Sorry, no CW-HD logo... and I do get it in HD here in San Diego:


Untitled by dirtyblueshirt, on Flickr

(of note, I don't even get a CW-HD logo on my HR24):

Untitled by dirtyblueshirt, on Flickr


----------



## Stuart Sweet (Jun 19, 2006)

Mark Holtz said:


> It was the same thing with the HDVR2. Why would you want to put it in Stand By?


I would like to point out that the HDVR2 (and its almost visually identical cousin the HR10) did not have *INTENSELY DRAMATIC BLUE LIGHT RINGS.*


----------



## YMark (Oct 26, 2007)

steveken said:


> Can't help but be jealous at you and all the [strike]new[/strike] *old *gear you get to try out.


Fixed that for you. This receiver is old technology and fails to support a lot of new features.


----------



## dirtyblueshirt (Dec 7, 2008)

Stuart Sweet said:


> *INTENSELY DRAMATIC BLUE LIGHT RINGS.*


That is an accurate emphasis :lol:


----------



## mkdtv21 (May 27, 2007)

Hey Stuart are you able to post a screen shot of Directv On Demand yet. I was wondering if it is any different looking than the HR one. Also how is changing channel speed. From what I heard the new HD gui does not improve channel changing speed. Maybe on the Tivo it is better.


----------



## dirtyblueshirt (Dec 7, 2008)

mkdtv21 said:


> Hey Stuart are you able to post a screen shot of Directv On Demand yet. I was wondering if it is any different looking than the HR one. Also how is changing channel speed. From what I heard the new HD gui does not improve channel changing speed. Maybe on the Tivo it is better.

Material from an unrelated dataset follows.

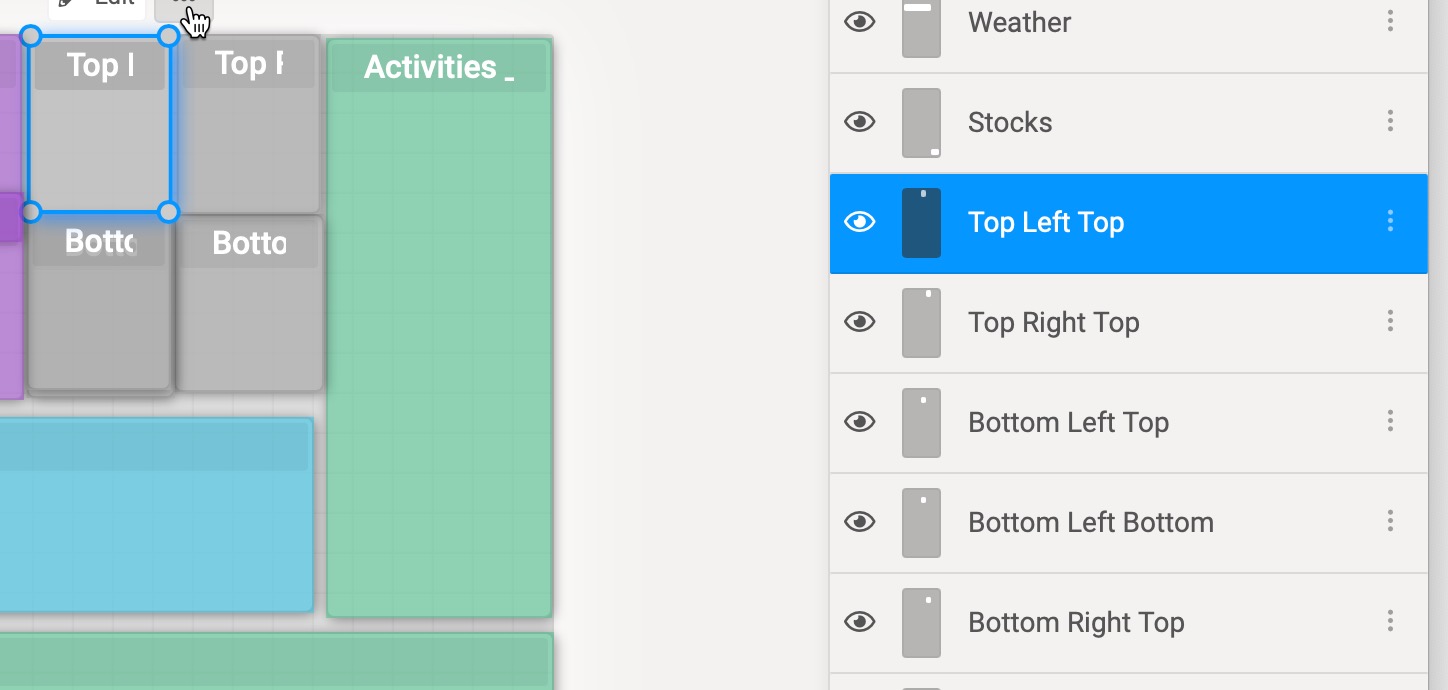Select Top Right Top in the widget list
The width and height of the screenshot is (1448, 690).
point(1053,322)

I think Stu's at work, but I can help. The channel changing, according to my completely unscientific tests is about 2.5 seconds from pressing "enter", compared to 3 seconds on my HR24 with the HD GUI.

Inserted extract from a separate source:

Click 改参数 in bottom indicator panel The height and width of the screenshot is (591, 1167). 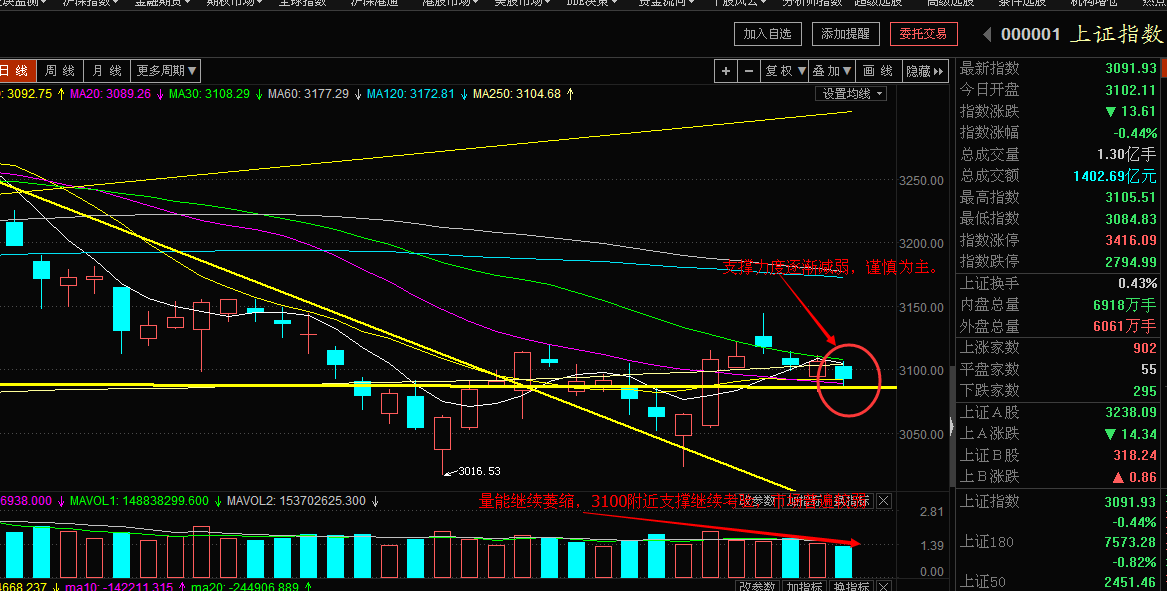757,586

Untitled by dirtyblueshirt, on Flickr

Untitled by dirtyblueshirt, on Flickr


----------



## Stuart Sweet (Jun 19, 2006)

Channel changing speed is about the same as a stock HR22. When I got it fired up I got only one channel of on demand, the main one, and it looked the same as it does on the HR22 except with the Tivo font (Franklin Gothic Condensed) used instead of the DIRECTV DVR font (Trade Gothic Condensed.) There were also color button instructions at the bottom.


----------



## Stuart Sweet (Jun 19, 2006)

Yep, that's what it looked like


----------



## mkdtv21 (May 27, 2007)

Thank you for the pics.


----------



## tzphotos.com (Jul 12, 2006)

Does it support OTA channels?


----------



## Stuart Sweet (Jun 19, 2006)

It does support OTA through the AM21 or AM21N module.


----------



## Nighthawk68 (Oct 14, 2004)

Stuart Sweet said:


> One big thing to note... the peanut remote has no POWER button, so you have to go into standby through the menus, or from the front panel, or deal with the blue light ring (since you can't turn it off.)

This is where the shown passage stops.